Page extract:
I am not sure what's the purpose of unshifted_clock definition here.


Can we do it as below in 1 step?

create_generated_clock -name out_clock -source [get_pins PLL|inclk[0]] [get_ports clk_out]





Question 4:


I used state machine get output data like below to external spi device.

clk_in = 25MHz -> pll_out = 50MHz -> clk_out = 6.25MHz.

actually,  I used counter to get frequency down to 6.25MHz, and output to external device as spi clock.

How can define such kind sdc?




Honored Contributor III

(1) Virtual and input clock constraints needed to define launch and latch edges for the analysis.

(2) set_input_delay always references the virtual clock, not any of the input or internal clocks.

(3) Just use derive_pll_clocks.  The example is just showing that the output clock constraint needs to source the correct PLL output clock pin.

(4) So you're using the 50 MHz clock from the PLL as the source for the 6.25 MHz output clock?  Just use the last constraint you referenced in (3) but include a frequency relationship (-divide_by 8).

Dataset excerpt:

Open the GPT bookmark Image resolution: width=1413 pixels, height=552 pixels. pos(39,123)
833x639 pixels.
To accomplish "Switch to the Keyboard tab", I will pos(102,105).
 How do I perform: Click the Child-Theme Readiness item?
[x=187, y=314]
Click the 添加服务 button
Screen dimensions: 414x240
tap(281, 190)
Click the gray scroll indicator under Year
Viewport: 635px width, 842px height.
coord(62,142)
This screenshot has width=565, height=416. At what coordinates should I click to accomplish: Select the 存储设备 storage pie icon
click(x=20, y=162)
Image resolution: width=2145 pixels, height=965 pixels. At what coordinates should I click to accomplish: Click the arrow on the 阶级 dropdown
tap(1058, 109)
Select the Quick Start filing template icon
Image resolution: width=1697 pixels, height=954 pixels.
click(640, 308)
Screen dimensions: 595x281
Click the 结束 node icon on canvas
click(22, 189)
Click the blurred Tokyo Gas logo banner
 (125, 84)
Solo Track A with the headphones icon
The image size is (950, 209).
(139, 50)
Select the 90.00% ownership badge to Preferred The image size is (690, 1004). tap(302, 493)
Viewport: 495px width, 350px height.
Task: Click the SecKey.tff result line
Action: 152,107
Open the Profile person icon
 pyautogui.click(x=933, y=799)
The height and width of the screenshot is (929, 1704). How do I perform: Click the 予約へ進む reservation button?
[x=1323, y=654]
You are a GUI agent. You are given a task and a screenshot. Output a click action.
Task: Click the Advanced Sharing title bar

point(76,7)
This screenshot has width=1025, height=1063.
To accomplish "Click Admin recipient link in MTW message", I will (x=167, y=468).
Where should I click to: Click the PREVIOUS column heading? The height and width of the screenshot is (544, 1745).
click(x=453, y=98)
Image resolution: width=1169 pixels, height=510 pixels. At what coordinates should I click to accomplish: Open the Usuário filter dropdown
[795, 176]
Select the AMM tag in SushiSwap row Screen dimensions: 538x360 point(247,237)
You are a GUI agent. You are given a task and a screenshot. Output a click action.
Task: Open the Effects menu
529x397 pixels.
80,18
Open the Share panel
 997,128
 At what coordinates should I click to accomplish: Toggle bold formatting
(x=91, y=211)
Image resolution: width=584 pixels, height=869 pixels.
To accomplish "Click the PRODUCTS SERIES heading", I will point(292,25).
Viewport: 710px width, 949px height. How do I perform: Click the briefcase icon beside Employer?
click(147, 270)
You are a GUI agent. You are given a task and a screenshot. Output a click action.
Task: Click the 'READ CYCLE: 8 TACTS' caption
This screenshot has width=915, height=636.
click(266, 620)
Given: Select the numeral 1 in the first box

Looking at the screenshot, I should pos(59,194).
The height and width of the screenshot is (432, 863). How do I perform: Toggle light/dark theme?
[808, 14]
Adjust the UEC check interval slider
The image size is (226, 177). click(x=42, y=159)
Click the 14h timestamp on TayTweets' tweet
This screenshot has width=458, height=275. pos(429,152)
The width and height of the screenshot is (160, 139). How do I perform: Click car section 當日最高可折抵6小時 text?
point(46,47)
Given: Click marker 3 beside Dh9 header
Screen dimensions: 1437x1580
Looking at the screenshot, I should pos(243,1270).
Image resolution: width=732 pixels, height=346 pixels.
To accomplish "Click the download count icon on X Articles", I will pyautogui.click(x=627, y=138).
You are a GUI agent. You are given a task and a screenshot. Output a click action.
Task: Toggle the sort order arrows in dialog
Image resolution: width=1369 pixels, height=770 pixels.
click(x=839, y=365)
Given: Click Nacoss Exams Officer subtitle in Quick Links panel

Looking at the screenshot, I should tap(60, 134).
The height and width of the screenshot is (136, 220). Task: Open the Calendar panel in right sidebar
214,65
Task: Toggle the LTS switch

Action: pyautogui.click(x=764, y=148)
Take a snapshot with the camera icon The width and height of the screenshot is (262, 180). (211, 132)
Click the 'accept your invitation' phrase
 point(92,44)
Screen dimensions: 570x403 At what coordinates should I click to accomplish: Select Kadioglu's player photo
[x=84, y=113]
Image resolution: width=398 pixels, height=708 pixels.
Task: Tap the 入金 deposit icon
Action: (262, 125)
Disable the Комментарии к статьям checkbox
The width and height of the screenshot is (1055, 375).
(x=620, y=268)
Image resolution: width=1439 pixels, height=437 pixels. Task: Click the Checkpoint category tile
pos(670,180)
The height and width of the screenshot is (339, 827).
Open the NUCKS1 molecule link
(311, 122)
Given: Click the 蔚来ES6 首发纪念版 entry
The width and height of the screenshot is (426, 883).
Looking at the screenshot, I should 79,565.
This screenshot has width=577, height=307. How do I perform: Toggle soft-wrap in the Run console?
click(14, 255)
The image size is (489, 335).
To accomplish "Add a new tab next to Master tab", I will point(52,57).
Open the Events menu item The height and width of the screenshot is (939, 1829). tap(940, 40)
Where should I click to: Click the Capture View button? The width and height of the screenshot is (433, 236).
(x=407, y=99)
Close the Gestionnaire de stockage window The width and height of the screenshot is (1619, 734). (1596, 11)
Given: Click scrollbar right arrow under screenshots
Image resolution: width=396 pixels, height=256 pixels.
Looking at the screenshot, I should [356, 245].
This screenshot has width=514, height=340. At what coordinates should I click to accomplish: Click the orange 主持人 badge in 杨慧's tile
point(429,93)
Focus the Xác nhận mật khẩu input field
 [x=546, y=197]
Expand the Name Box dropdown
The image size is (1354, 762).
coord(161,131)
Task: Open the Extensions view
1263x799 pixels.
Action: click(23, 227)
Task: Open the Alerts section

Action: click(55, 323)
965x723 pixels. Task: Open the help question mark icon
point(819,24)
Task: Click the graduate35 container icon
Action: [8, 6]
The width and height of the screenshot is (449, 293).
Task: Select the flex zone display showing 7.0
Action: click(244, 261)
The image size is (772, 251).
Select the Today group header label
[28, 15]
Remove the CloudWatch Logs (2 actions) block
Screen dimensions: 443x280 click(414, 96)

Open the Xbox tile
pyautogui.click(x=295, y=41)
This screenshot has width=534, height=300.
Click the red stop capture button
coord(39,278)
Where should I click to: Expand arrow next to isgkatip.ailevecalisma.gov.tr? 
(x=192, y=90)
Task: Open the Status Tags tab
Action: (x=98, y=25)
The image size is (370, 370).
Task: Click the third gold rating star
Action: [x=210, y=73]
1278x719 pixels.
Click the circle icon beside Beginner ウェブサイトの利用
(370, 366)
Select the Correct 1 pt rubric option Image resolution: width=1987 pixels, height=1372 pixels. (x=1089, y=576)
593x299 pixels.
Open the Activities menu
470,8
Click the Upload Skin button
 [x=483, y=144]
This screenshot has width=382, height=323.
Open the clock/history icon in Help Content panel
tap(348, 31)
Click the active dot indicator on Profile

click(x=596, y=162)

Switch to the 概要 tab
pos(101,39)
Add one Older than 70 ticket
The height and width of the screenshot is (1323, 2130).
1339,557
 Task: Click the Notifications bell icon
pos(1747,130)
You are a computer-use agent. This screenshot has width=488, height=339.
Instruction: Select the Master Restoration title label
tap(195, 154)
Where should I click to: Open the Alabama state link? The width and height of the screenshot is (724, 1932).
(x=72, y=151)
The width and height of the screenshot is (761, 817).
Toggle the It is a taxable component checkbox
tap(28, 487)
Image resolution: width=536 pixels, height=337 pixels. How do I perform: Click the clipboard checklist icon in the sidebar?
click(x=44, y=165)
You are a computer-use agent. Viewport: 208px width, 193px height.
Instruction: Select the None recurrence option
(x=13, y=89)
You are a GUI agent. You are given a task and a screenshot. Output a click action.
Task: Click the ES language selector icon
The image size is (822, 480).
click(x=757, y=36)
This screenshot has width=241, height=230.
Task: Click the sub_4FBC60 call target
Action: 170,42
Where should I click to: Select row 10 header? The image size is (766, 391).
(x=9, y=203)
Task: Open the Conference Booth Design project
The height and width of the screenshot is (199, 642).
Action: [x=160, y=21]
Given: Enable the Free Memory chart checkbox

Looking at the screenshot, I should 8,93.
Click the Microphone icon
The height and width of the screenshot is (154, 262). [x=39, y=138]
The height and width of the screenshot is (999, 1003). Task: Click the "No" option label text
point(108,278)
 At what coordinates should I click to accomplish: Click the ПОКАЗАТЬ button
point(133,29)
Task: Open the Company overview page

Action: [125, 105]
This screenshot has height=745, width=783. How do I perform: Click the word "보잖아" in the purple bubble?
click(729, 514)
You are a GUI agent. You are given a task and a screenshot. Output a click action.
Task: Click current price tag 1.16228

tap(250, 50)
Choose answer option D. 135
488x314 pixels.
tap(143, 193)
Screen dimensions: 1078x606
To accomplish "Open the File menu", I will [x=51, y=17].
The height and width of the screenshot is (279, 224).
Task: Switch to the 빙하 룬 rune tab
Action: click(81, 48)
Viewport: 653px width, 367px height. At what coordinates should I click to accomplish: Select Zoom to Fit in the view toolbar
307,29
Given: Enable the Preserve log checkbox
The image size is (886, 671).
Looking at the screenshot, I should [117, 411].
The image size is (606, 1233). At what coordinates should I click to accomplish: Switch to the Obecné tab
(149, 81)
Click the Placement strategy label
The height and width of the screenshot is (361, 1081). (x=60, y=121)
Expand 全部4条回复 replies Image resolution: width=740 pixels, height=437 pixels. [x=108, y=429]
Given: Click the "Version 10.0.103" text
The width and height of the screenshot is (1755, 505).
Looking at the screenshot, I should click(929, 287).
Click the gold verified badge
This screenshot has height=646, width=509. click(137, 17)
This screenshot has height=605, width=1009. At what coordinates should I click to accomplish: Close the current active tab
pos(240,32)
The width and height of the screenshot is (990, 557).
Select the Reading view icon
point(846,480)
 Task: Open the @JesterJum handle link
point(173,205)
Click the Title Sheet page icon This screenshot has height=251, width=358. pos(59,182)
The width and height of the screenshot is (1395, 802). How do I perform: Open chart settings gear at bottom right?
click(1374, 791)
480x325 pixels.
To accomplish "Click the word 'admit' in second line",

Set of tasks:
A) Answer these questions about the clock-constraint thread:
(i) What frequency does the PLL output in the setup described under "Question 4"?
(ii) Which clock does set_input_delay always reference, according to the reply?
(iii) What divide-by value does the reply say to include in the last constraint?
B) Can you go on with the clock-constraint thread from where it stops?

Responses to the tasks:
A)
(i) 50 MHz.
(ii) The virtual clock.
(iii) 8 (-divide_by 8).

B)
Question 1) ~2):

Please refer to AN 433: Constraining and Analyzing Source-Synchronous Interfaces (

Page 41: It is not necessary to use a virtual clock to constrain the input delays. You can create
input delay constraints relative to the input clock instead of the virtual clock, but
using a virtual clock makes the constraining of the interface easier and more accurate.

So,  the documents say it's not  a must to use virtual clock. But you told set_input_delay must use virtual clock.

I am not sure when I need to use virtual clock, and when I don't need to create virtual clock.

what's the relationship between virtual clock and data input clock?

I also don't see virtual clock used for any set_output_delay.


Question 3):

Yes,  derive_pll_clocks is another method should work.

But my question is if I use the method of the example, is create unshifted_clock a must?  I don't see it use anywhere later.

Can I remove the create_generated_clock of unshifted_clock? Because we only care about the clk_out for set_output_delay.

I think we only need to tell fpga the external constraints.


Question 4):

You mean like this:

create_generated_clock -name out_clock -source [get_pins PLL|inclk[1]] -divide_by 8 [get_ports clk_out]

set_output_delay -add_delay -clock [get_clocks {clk_out}] -max 10.000 [get_ports {data_out}]


But such sdc will report error. 

Node: nios:nios_0|mcu_uadc:mcu_uadc_0|read_cnt[2] was determined to be a clock but was found without an associated clock assignment.
No paths exist between clock target "uadc_sclk" of clock "uadc_sclk" and its clock source. Assuming zero source clock latency.

Here is the exact code in my project. uadc_sclk is the clk_out.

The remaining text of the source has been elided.